Alors que la rentrée 2013 fait la part belle aux premiers romans, avec 86 nouveautés contre 69 en 2012, I+C a interrogé pour Livres Hebdo les libraires sur la façon dont ils travaillent ce type d’ouvrages. Si 23 % des personnes interviewées (tous circuits confondus) ne font aucune mise en avant particulière, ce sont les librairies de premier niveau qui proposent l’offre la plus étendue en ce domaine et qui la valorisent aussi le plus, en lui consacrant tables et vitrines (69 %) ou bien en utilisant une signalisation particulière (44 %). En revanche, très peu (3 %) communiquent spécifiquement sur ces titres dans un bulletin d’informations ou sur Internet.
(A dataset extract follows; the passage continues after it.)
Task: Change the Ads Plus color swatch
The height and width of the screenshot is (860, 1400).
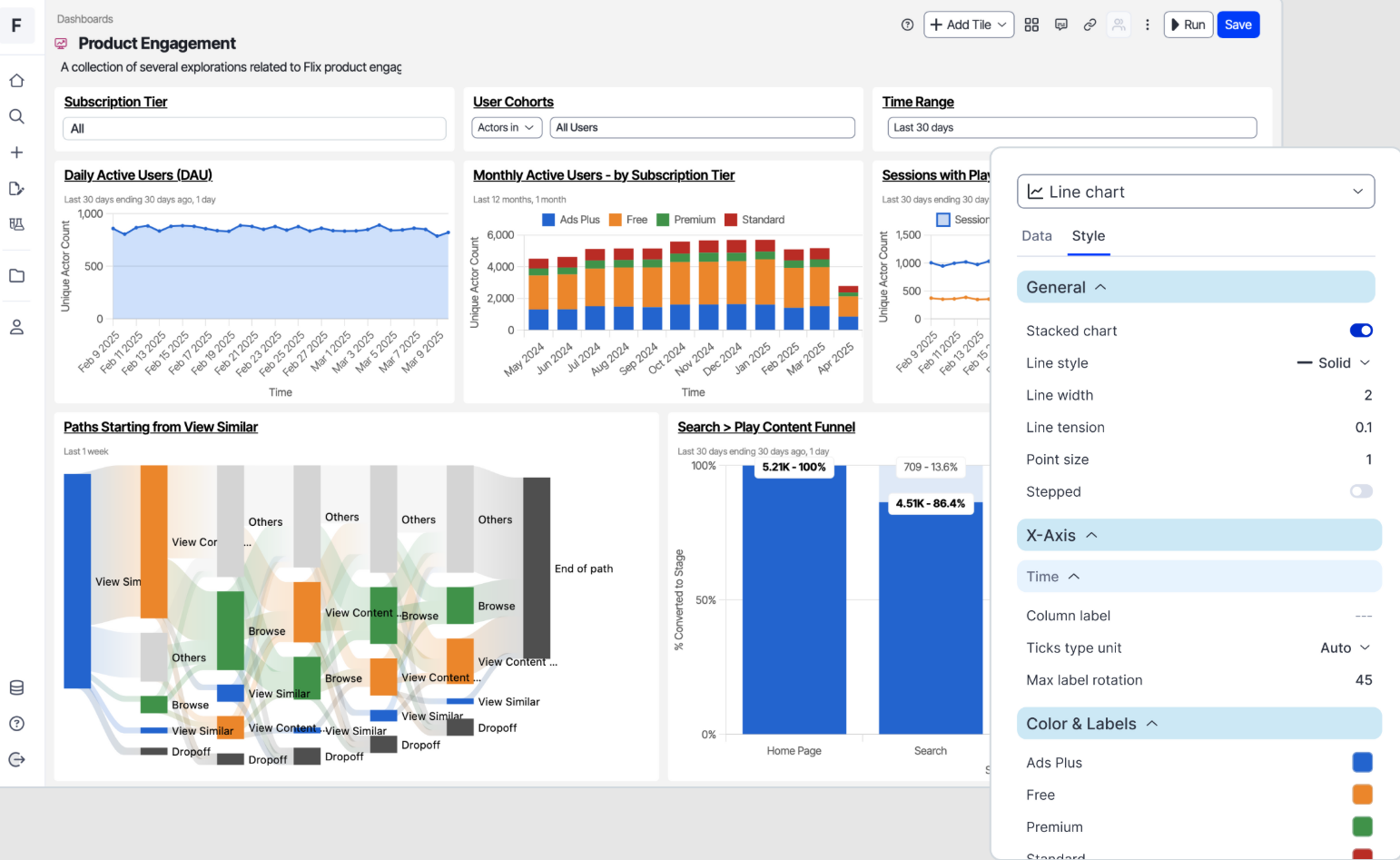Action: point(1362,762)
Quel que soit le mode de valorisation choisi, il s’agit avant tout, pour eux, de répondre aux envies de découvertes des clients, et en particulier des gros lecteurs, voire de les susciter.

Tous circuits confondus, 56 % des libraires perçoivent en effet un certain intérêt de la part de leurs clients vis-à-vis des premiers romans… cet intérêt étant spécialement perceptible dans les clubs. En regard, les professionnels, qui estiment exposer plus de premiers romans que par le passé, effectuent leurs choix différemment. Alors que les chaînes et les clubs s’appuient beaucoup sur les échanges avec les représentants, les libraires indépendants jugent sur pièce : après lecture. En tout cas, tous ou presque (en l’occurrence 88 % d’entre eux) s’accordent pour juger satisfaisant le niveau d’information fourni par les éditeurs. < C. N.